Records provided.
..............................

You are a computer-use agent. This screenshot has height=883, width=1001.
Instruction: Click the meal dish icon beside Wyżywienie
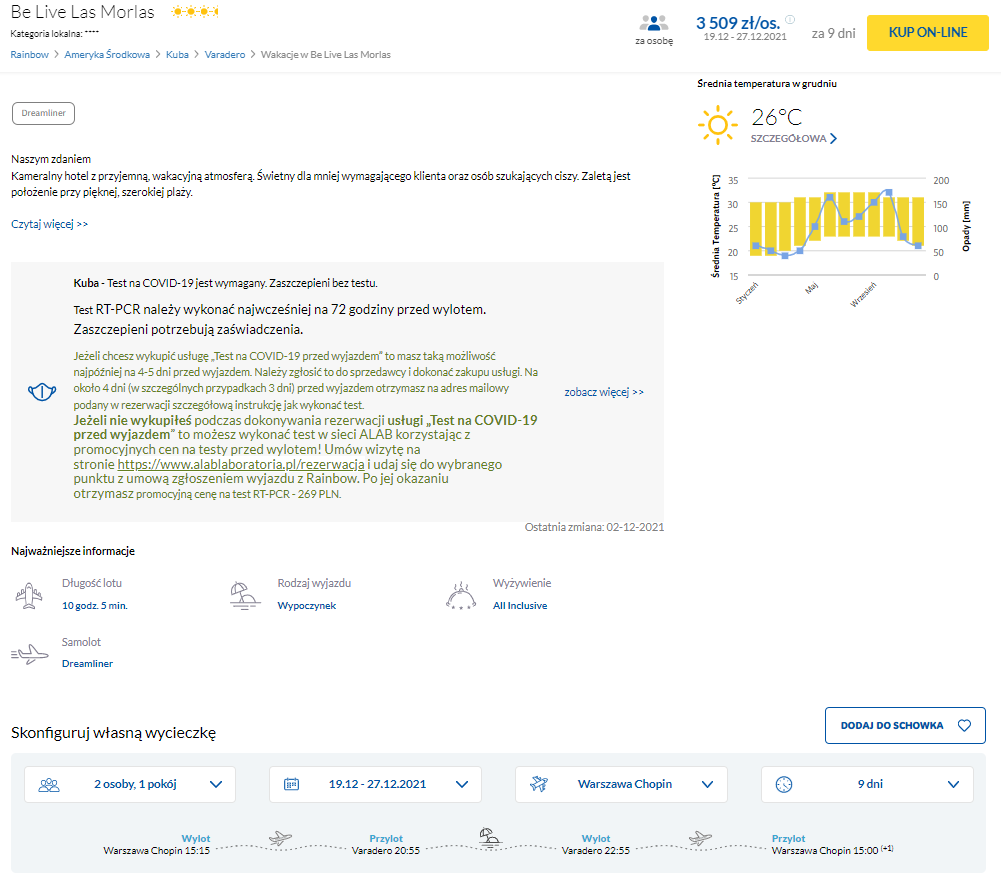[x=461, y=594]
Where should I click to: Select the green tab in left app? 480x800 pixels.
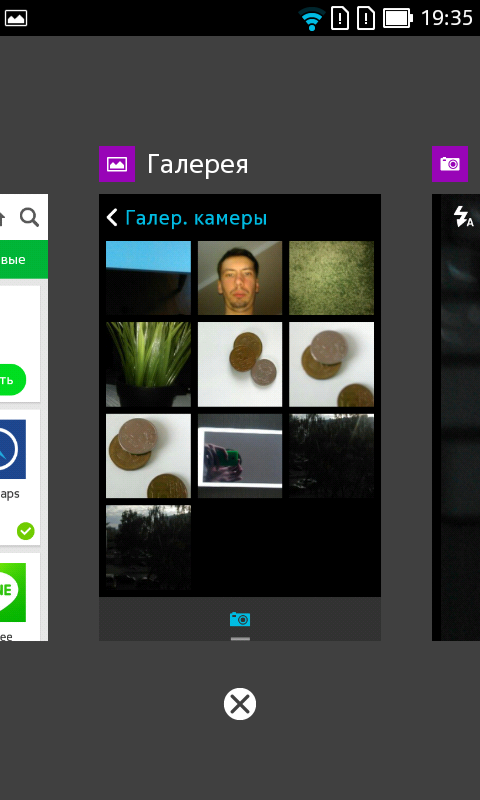pyautogui.click(x=24, y=259)
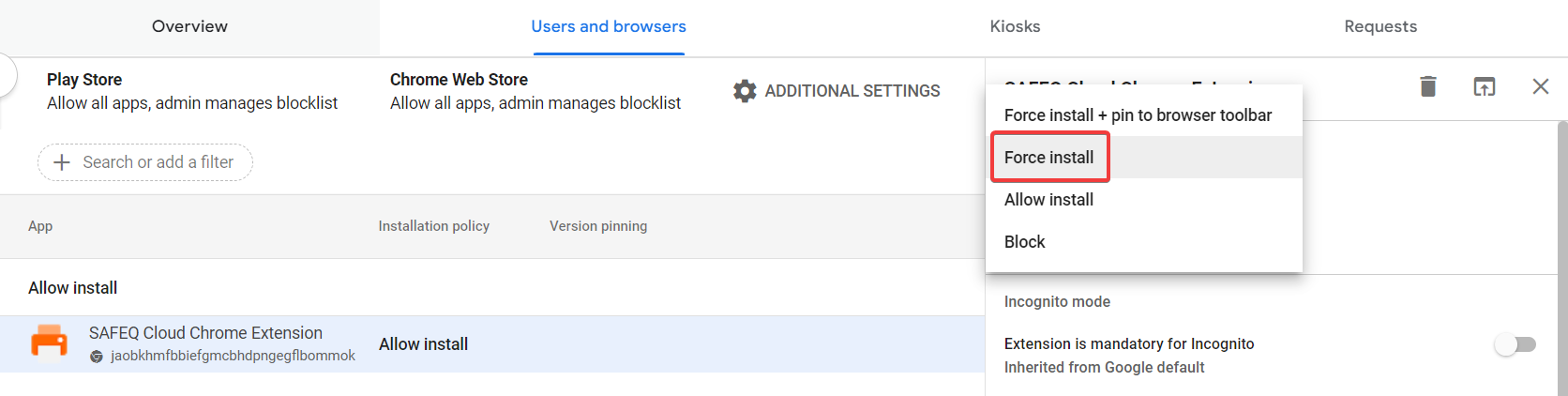This screenshot has height=396, width=1568.
Task: Toggle Extension is mandatory for Incognito
Action: pyautogui.click(x=1515, y=344)
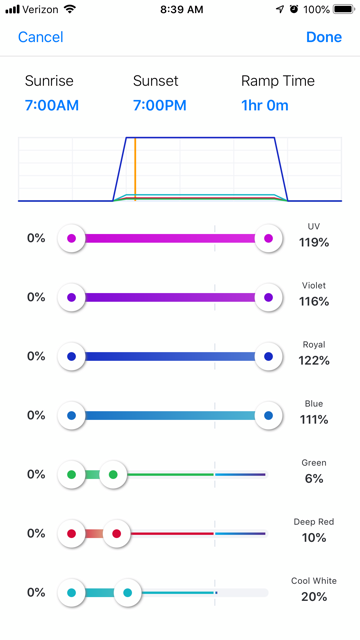
Task: Tap the alarm clock status icon
Action: 294,9
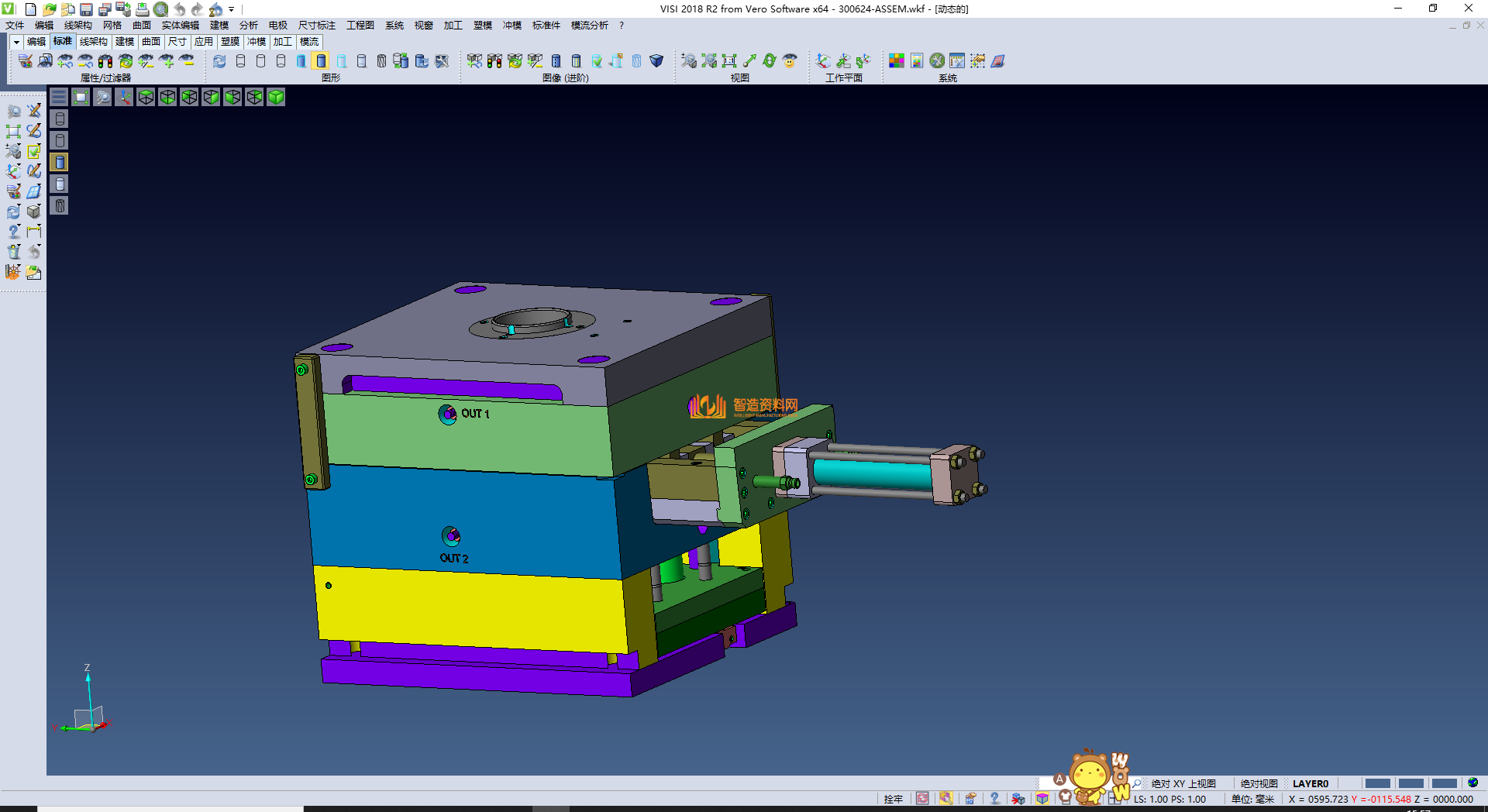This screenshot has height=812, width=1488.
Task: Open the color palette grid icon
Action: 897,61

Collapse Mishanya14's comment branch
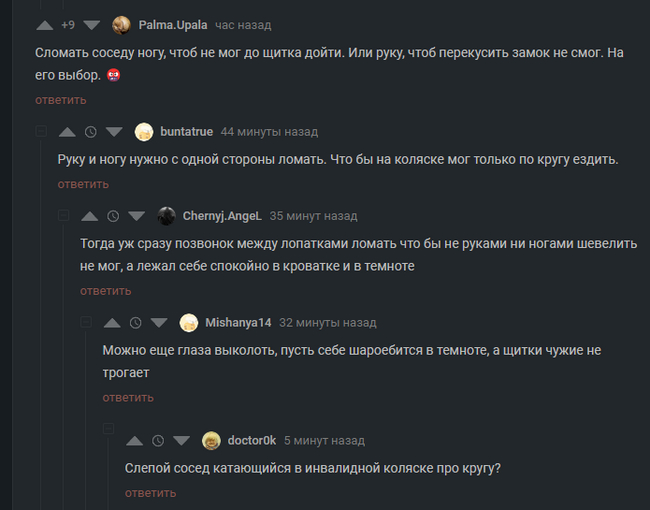pos(86,323)
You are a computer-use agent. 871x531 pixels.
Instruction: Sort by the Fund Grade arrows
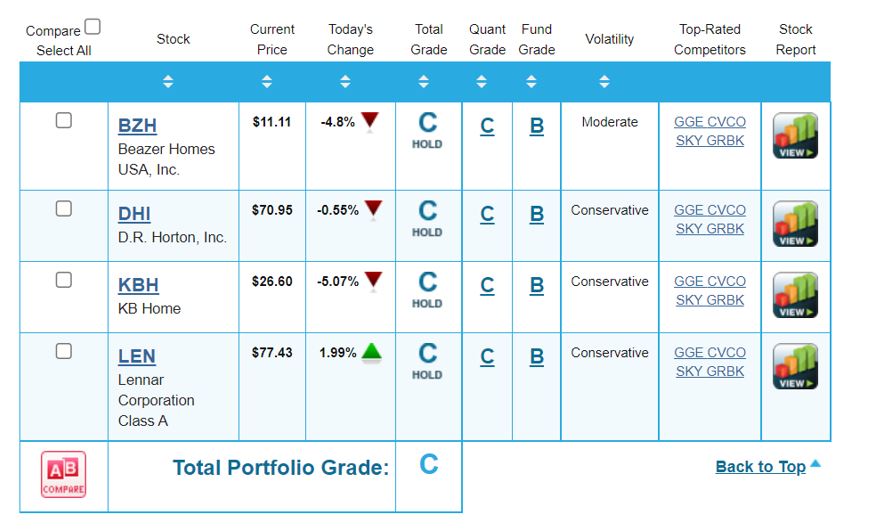(x=531, y=82)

..............................

What needs to be done.
Retype all the entries word for word; the pictures stay out.

Solution.
You are a computer-use agent. This screenshot has height=883, width=1001.
Instruction: Click the meal dish icon beside Wyżywienie
[x=461, y=594]
Where should I click to: Select the green tab in left app? 480x800 pixels.
pyautogui.click(x=24, y=259)
This screenshot has height=396, width=1568.
Task: Toggle Extension is mandatory for Incognito
Action: pyautogui.click(x=1515, y=344)
Task: Tap the alarm clock status icon
Action: 294,9
This screenshot has height=812, width=1488.
Task: Open the color palette grid icon
Action: 897,61

Collapse Mishanya14's comment branch
pos(86,323)
You are a computer-use agent. 871x531 pixels.
Instruction: Sort by the Fund Grade arrows
(x=531, y=82)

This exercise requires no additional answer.